A Theory of Overfitting and Underfitting in Machine Learning

Bias - Variance Tradeoff

Published in

Analytics Vidhya

6 min readMar 3, 2020

A brief introduction to Bias, Variance, Regularisation and how to choose the regularization parameter, effect of overfitting and underfitting.

It has always been hard for me to understand what this term represents. But, its very easy, Whenever I think I came across only one definition High bias causes under-fitting and high variance causes over-fitting . It’s necessary to understand Bias and Variance as Its quite an important concept in setting the hyperparameters to solve the problem.
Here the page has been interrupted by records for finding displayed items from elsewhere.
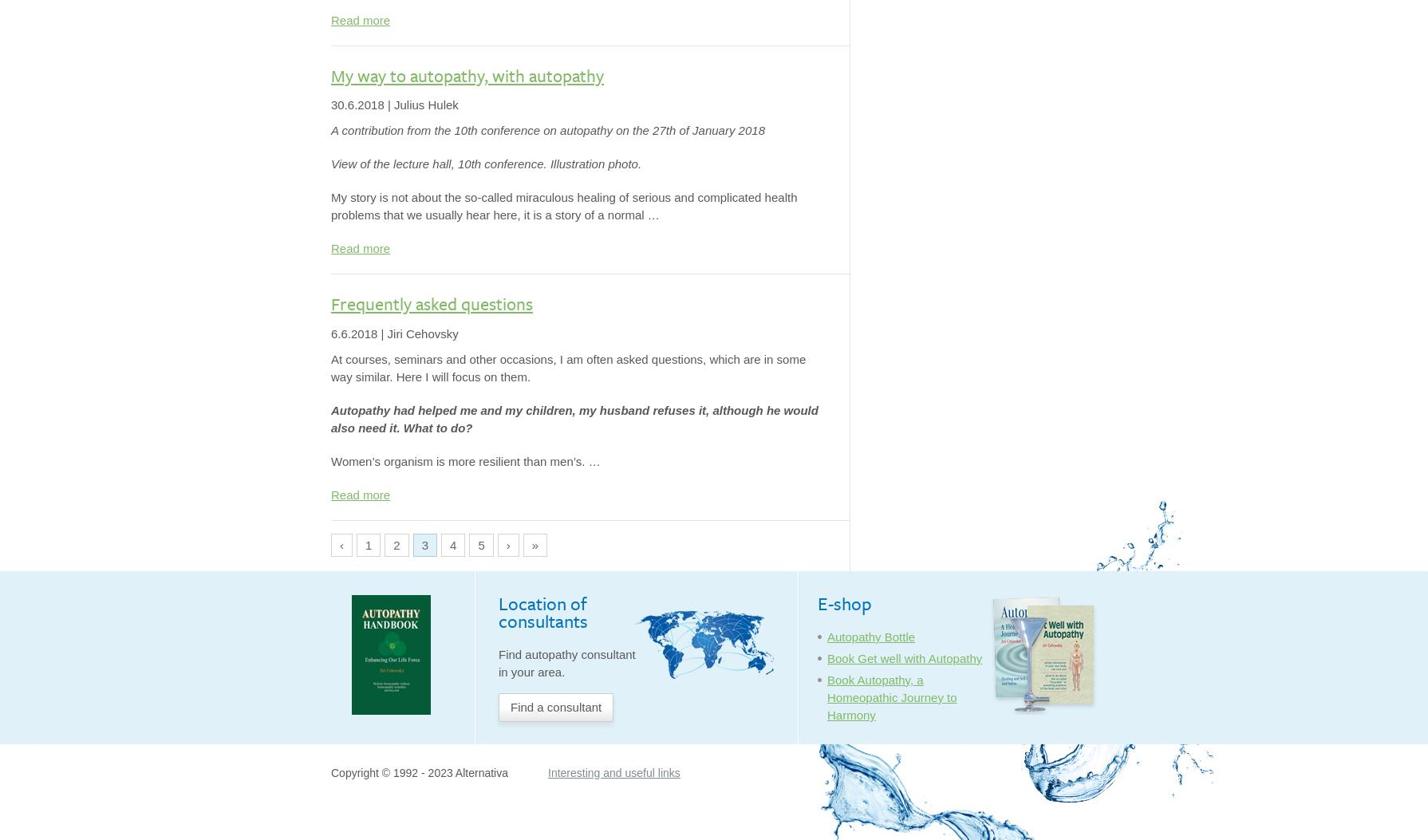 Image resolution: width=1428 pixels, height=840 pixels. Describe the element at coordinates (613, 772) in the screenshot. I see `'Interesting and useful links'` at that location.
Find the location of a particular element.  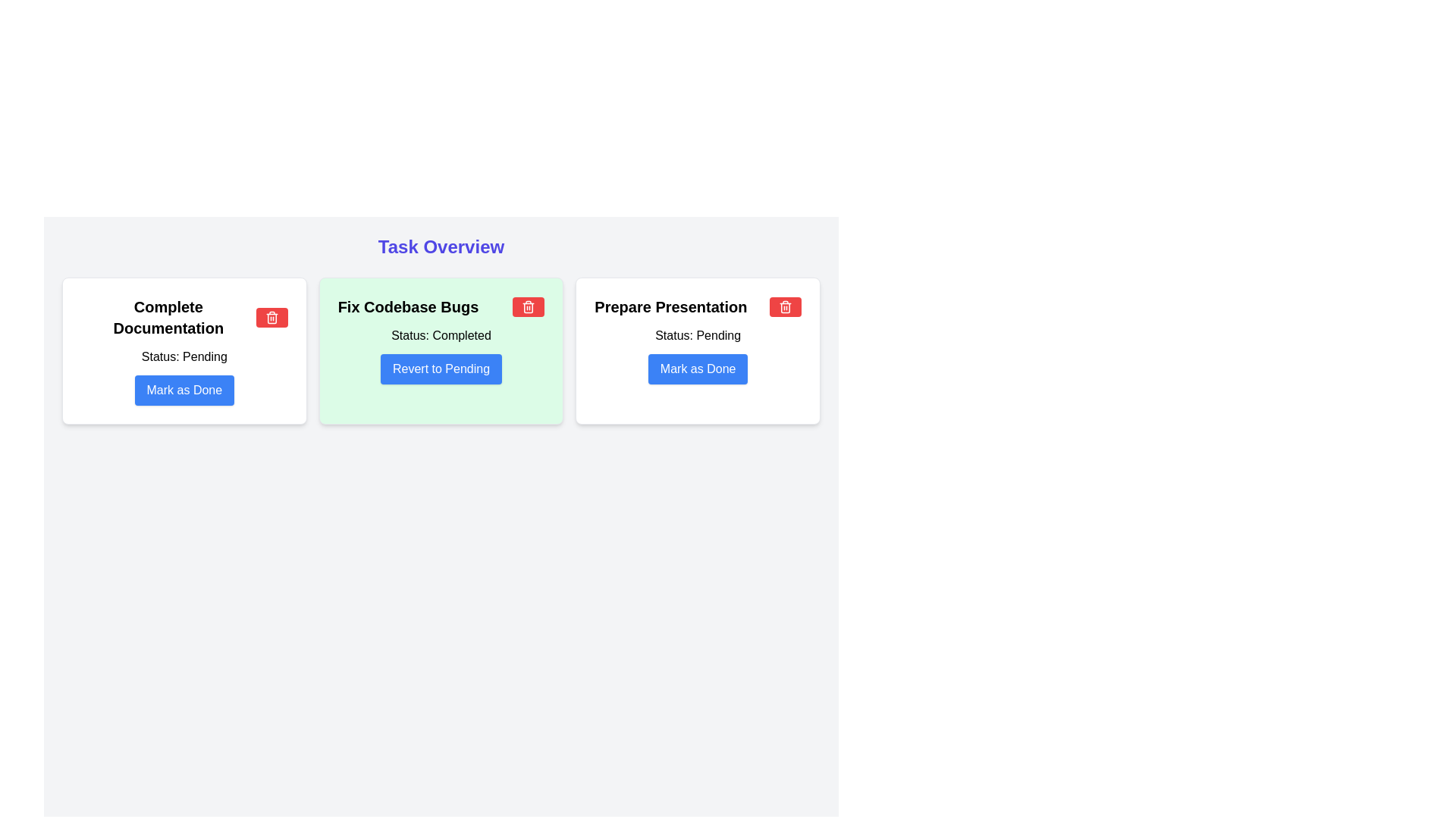

the text element that says 'Fix Codebase Bugs', which is styled in bold and located at the top-left of the second task card is located at coordinates (408, 307).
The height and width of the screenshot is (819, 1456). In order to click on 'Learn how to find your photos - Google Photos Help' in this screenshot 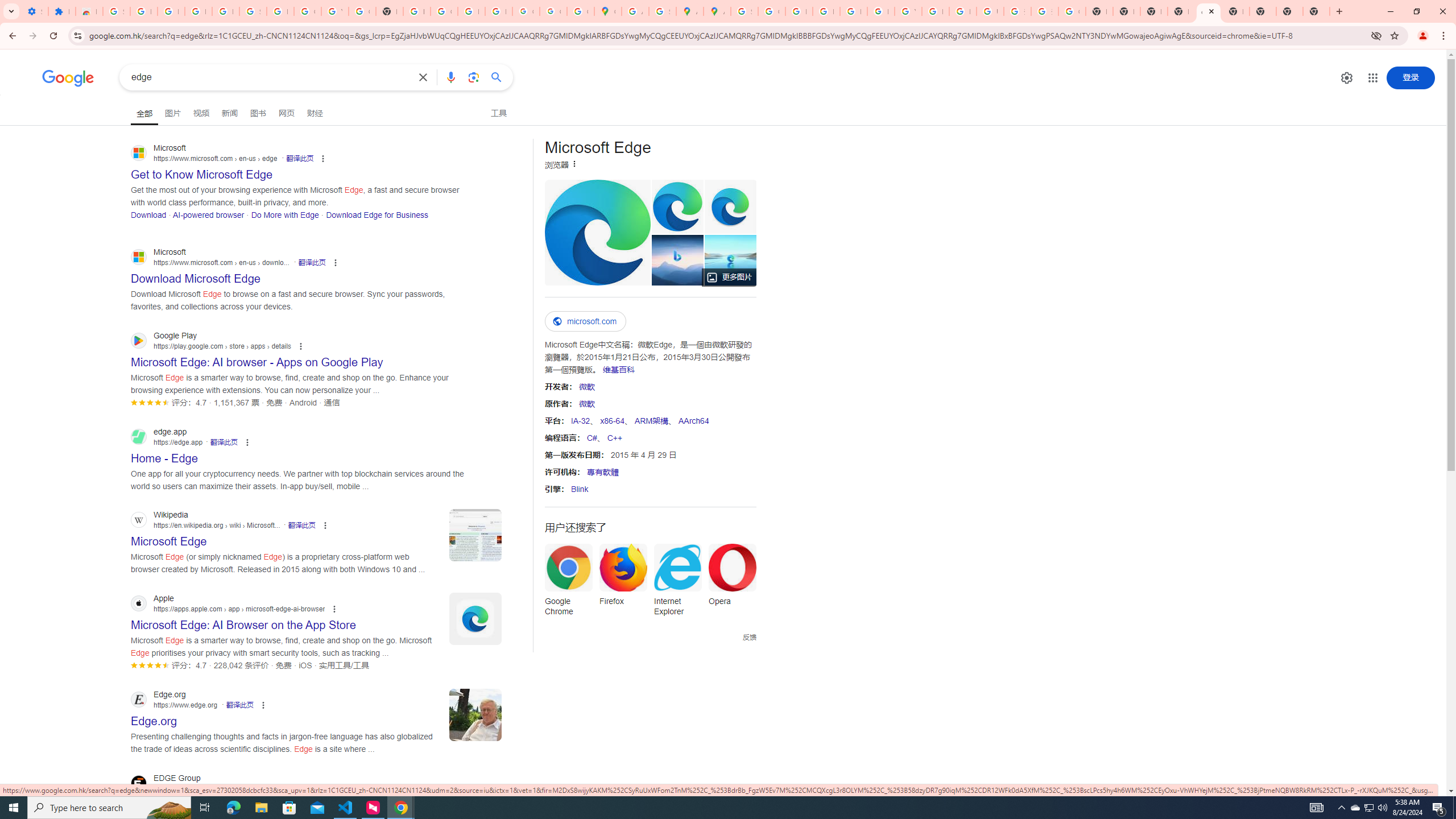, I will do `click(197, 11)`.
In machine learning , the bias–variance tradeoff is the property of a set of predictive models whereby models with a lower bias in parameter estimation have a higher variance of the parameter estimates across samples , and vice versa. The bias–variance problem is the conflict in trying to simultaneously minimize these two sources of error that prevent supervised learning algorithms from generalizing beyond their training set

underfit — generalised — overfit
source:coursera

What is Bias?

Bias is the simplifying assumptions made by the model to make the target function easier to approximate .It is the difference between your model’s predicted values and true values.It is the measure of how far predictions are from original value.

High bias can cause an algorithm to miss the relevant relations between features and target outputs (under-fitting).Bias is the accuracy of our predictions. A high bias means the prediction will be inaccurate

How well does the model predict the training data ?

HIGH BIAS: The model doesn’t do good job of predicting the training data.(LOW accuracy on Training data). Cause : Under-fitting

LOW BIAS: The model do good job of predicting the training data.( HIGH accuracy on Train data)

What is Variance?

Variance is the measure of dispersion in a data set. In other words, it measures how spread out a data set is.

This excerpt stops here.